On Fri, 19 Dec 2008 14:51:29 -0500, Christophe M. wrote: > and just in case you need further convincing, this is the scariest > example i've ever seen. taken from Stefano T.'s > http://intervals.rubyforge.org/ The example you give is pretty scary, but there's much scarier. You don't need a big complicated function to hit weird floating point anomalies. x + y - y should always equal x, right? irb(main):012:0> 1.0 + 3.0 - 3.0 => 1.0 Seems to work. Except when it doesn't... irb(main):017:0> x = 1.0/3 => 0.333333333333333 irb(main):018:0> x + 0.1 - 0.1 == x => false > Take into consideration the rather innocent looking function > > def f(x,y) > (333.75-x**2)* y**6 + x**2 * (11* x**2 * y**2-121 * y**4 -2) + > 5.5 * y**8 + x/(2*y) > end You've obviously lived a depraved life if you think that looks innocent :-) > We can calculate it for some specific x and y, > > f(77617.0,33096.0) # => 1.17260394005318 > > There is only one problem: this result is WRONG. The correct result can > be obtained by calculating separately the numerator and denominator of f > using integer arithmetic. Out of curiosity, I tried this equation in Python, and got the same result.
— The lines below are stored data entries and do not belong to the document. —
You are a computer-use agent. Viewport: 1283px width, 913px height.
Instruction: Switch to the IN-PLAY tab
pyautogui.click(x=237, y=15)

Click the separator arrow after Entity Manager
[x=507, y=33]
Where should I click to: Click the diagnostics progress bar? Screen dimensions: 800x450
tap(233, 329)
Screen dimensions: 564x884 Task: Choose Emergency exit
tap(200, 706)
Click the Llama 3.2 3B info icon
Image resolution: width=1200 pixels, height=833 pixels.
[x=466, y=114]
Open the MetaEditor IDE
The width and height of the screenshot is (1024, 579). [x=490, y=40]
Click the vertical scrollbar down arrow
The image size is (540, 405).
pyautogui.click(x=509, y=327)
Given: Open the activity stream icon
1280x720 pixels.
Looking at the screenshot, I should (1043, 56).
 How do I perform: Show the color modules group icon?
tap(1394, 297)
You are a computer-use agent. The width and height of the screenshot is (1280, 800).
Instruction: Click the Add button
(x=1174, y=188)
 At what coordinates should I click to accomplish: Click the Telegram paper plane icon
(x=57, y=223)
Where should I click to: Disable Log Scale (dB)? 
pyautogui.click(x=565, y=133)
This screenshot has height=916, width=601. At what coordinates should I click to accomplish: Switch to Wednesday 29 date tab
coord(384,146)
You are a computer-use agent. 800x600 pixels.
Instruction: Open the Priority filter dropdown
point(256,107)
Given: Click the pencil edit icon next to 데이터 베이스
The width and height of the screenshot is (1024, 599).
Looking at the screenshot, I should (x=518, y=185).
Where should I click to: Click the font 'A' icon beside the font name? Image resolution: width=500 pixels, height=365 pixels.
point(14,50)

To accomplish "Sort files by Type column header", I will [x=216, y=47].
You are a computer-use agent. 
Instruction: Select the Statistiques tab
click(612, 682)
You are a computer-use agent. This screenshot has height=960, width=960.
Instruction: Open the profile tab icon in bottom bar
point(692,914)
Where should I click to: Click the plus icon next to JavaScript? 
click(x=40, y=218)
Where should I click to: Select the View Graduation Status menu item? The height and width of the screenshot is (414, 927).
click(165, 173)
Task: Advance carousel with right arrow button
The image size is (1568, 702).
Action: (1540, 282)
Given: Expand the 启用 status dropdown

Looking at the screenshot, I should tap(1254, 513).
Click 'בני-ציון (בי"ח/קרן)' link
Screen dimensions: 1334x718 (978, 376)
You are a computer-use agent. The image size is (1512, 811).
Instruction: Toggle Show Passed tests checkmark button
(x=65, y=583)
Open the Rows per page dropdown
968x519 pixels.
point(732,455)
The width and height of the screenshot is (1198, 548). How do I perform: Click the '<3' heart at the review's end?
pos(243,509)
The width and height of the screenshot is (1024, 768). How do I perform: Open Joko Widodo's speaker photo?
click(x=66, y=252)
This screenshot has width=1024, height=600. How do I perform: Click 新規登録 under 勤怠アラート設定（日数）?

Hardly surprising, as Python and Ruby will probably be using the same floating point library. I also tried in on my HP-48GX calculator, and got the same result too. If arithmetic truths could be voted on, that would be three votes for the wrong answer :) Does anyone have access to Mathematica? What does it give? > f_num(77617, 33096).to_f / f_den(77617, 33096).to_f > # => -0.827396059946821 Just to add more confusion to the story, here's another mathematically equivalent expression (unless I've made a silly mistake): irb(main):026:0> def f2(x, y) irb(main):027:1> a = x**2 irb(main):028:1> b = y**2 irb(main):029:1> f = x/(2*y) irb(main):030:1> 11*a*b*(a - 11*b)+(333.75 - a)*b**3 + 5.5*b**4 - 2*a+f irb(main):031:1> end => nil irb(main):032:0> f2(77617, 33096) => -12048797377.0 The moral of the story? Floats are evil. They are just similar enough to the real numbers you learn about in school to fool you into thinking that they behave just like reals, but they don't.